His official title was « Ingénieur Géographe du Roi » ("King's Engineer Geographer"). Although he was a prolific geographer, very little is known of his life or his career. His life passed in scientific work. However what is known is that an important part of his work was done in collaboration with Louis Charles Desnos (circa 1750–1790), bookseller and geographical engineer for globes and spheres of His Danish Majesty. Between 1762 and 1785, he participated in the development of the Indicateur fidèle ou guide des voyageurs, qui enseigne toutes les routes royales.

In 1795, he obtained a pension of the National Assembly.
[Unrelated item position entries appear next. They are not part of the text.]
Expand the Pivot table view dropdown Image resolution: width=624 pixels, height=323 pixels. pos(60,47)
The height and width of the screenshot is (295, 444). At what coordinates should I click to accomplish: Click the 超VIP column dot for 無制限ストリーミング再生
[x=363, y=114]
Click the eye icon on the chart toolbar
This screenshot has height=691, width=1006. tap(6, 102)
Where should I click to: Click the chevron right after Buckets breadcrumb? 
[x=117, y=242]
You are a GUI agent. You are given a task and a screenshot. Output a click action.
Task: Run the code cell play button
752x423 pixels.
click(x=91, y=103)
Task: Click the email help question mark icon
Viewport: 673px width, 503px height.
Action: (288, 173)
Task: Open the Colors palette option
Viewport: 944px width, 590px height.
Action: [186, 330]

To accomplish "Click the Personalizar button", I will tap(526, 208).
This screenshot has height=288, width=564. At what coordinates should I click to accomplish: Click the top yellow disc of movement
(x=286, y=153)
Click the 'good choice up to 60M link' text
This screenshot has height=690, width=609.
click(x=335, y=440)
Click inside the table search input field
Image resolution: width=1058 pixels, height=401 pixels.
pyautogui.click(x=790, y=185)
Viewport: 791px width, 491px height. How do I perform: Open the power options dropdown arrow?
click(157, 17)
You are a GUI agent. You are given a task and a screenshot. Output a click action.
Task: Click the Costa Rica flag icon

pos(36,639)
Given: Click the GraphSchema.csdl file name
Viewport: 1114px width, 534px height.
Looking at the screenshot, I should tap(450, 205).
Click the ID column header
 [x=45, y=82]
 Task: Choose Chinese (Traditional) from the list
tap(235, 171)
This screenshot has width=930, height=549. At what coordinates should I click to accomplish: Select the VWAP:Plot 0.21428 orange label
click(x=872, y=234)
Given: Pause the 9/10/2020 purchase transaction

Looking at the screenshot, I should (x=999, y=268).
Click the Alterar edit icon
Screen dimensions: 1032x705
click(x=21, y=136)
These cards cost 25 sols (1786)

- His son Louis Brion de la Tour (1763–1823), a student of Jean-Bernard Restout, was a map and Revolution documents engraver, and was also an occasional portraitist of oil paintings. It is often difficult to attribute what is the work of the father or the son. 29 pluviôse an II (27 February 1794), the Journal de la Montagne announced a picture engraved by Brion, representing the assassination of Marat. Brion de la Tour son was the author of portraits of Louis XVI and Marie-Antoinette and the series of the necklace.

== Publications ==
- 1765: Tableau périodique du monde ou Géographie raisonnée et critique.
- 1766: Atlas général, civil et ecclésiastique.
- 1766: Errata de l'Atlas moderne, ou Appel au public de l'accusation de plagiat intentée par le Sieur (Lattré) contre M. Brion, ingénieur-géographe du Roi (par L. Brion de la Tour).
- 1767: La France considérée sous tous les principaux points de vue qui forment le tableau géographique et politique de ce royaume, in-fol.
- 1771: Le Journal du monde ou Géographie historique.
- Plan de Paris (1783,1784,1785, 1787) fait grâce aux relevés fait par Edme Verniquet pour son grand Atlas de Paris.
- undated (1786?) Almanach intéressant dans les circonstances présentes; description abrégée des États-Unis de l'Amérique, des possessions Anglaises, et des pays qui y son contigus, dans les Indes Orientales.
- 1788: Du partage de la peau de l'ours ou Lettres à l'auteur du Rêve politique sur le partage de F Empire ottoman et à l’auteur des considérations sur la guerre actuelle des Turcs par M. B. D. T. Belgrade et Paris.
- 1789: Tableau de la population de la France.
- 1789: Coup d'œil général sur la France.
- 1790: Résultats par approximation des nombreuses recherches de la population des généralités de la France et des villes principales.
- 1792: Voyage dans les départements de la France Voyage, text written by Joseph Lavallée and drawings by L. Brion fils.
- 1795: Description générale de l'Europe, de l'Asie, de l'Afrique et de l'Amérique.
- 1796: Description géographique de l'empire d'Allemagne, son état dans le moyen âge et l'âge moderne, avec 12 cartes.
- 1800: Mappemonde philosophique et politique.
- 1802: Voyage dans la ci-devant Belgique et sur la rive gauche du Rhin... par J.-B.-J. Breton, pour la partie du texte, Louis Brion, pour la partie du dessin, et Louis Brion père, pour la partie géographique..
- 1803: Atlas géographique et statistique de la France divisée en 108 départements.
- 1803: Voyage en Piémont, contenant la description topographique et pittoresque, la statistique et l'histoire des six départements réunis à la France par le sénatus-consulte de l'an XI.
- 1809: Réplique de L. Brion de La Tour à un libelle anonyme intitulé : Appréciation de sa diatribe (prétendue), c'est-à-dire de ses Observations curieuses et utiles avant et après l'acquisition de l'Atlas historique de M. Le Sage, ou baron de Las Casas, etc.